A typical solar panel requires 40 square meters to ensure that it has the capability to power a home for 24 hours. Because of that, further researches were done to lengthen the hours that it can be used and to improve the performance by acquiring more solar energy. It is a great help, especially due to the abundance of energy coming from the sun.
A normal solar panel has a mechanism where the converted energy from the sunlight is being stored. However, the heat energy is left unused and becomes a waste. With the new technology that was done by the MIT, this heat energy will not be wasted through an additional layer added to the solar panel. This new layer will absorb the heat energy and convert it to light energy. The acquired light energy will reflect to another solar panel for storage.
Solar thermophotovoltaic devices have the potential to enhance the performance of solar energy harvesting by converting broadband sunlight to narrow-band thermal radiation tuned for a photovoltaic cell. A direct comparison of the operation of a photovoltaic with and without a spectral converter is the most critical indicator of the promise of this technology. Here, we demonstrate enhanced device performance through the suppression of 80% of unconvertible photons by pairing a one-dimensional photonic crystal selective emitter with a tandem plasma–interference optical filter. We measured a solar-to-electrical conversion rate of 6.8%, exceeding the performance of the photovoltaic cell alone. The device operates more efficiently while reducing the heat generation rates in the photovoltaic cell by a factor of two at matching output power densities. We determined the theoretical limits, and discuss the implications of surpassing the Shockley–Queisser limit.

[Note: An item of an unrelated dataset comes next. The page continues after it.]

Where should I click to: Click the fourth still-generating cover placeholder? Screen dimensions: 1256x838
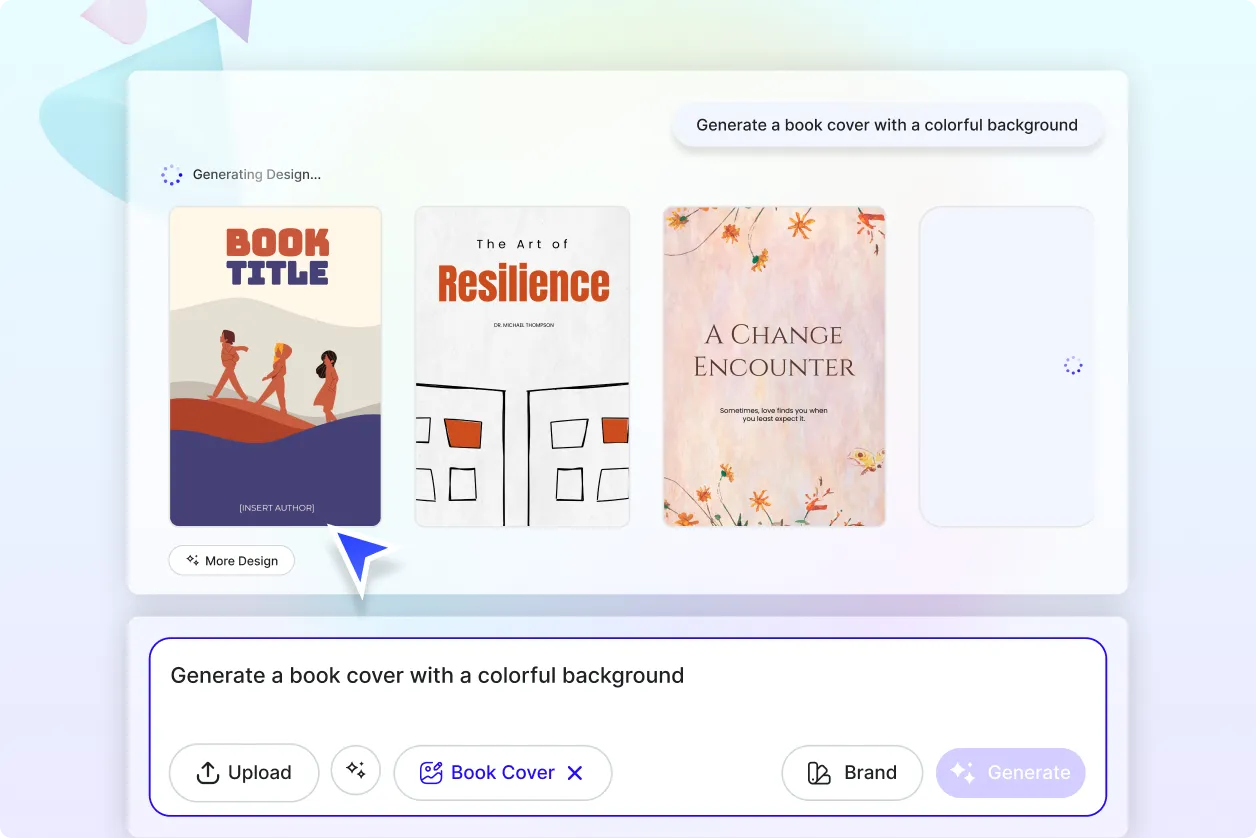(x=1006, y=366)
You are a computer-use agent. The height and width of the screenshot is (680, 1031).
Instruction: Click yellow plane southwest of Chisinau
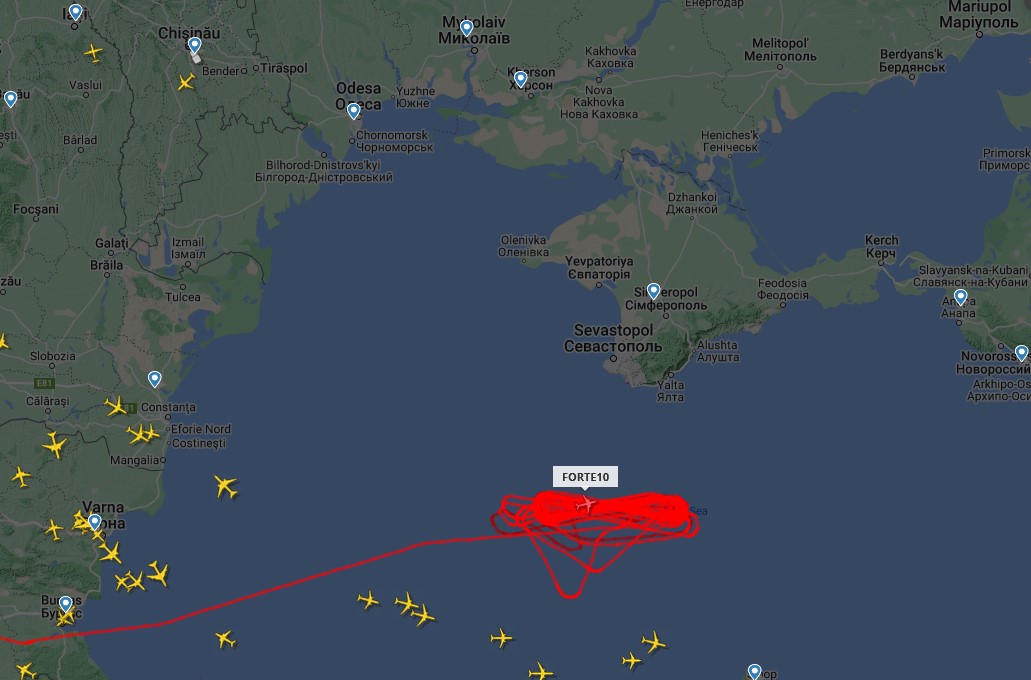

Improving the performance of an unaltered photovoltaic cell provides an important framework for the design of high-efficiency solar energy converters.
To help you comprehend the technical explanation from their abstract, here’s what MIT has posted on their website:
The basic principle is simple: Instead of dissipating unusable solar energy as heat in the solar cell, all of the energy and heat is first absorbed by an intermediate component, to temperatures that would allow that component to emit thermal radiation. By tuning the materials and configuration of these added layers, it’s possible to emit that radiation in the form of just the right wavelengths of light for the solar cell to capture. This improves the efficiency and reduces the heat generated in the solar cell.
To ensure that the new technology works, the researchers have conducted a test by using a photovoltaic cell with STPV. It was placed under direct sunlight and later on, the sun was blocked to see whether the secondary light emission reflected on the other solar panel.
Because of the success of the new solar panel, MIT is currently planning to make a bigger version. Their vision is to lessen our usage of the fossil fuels.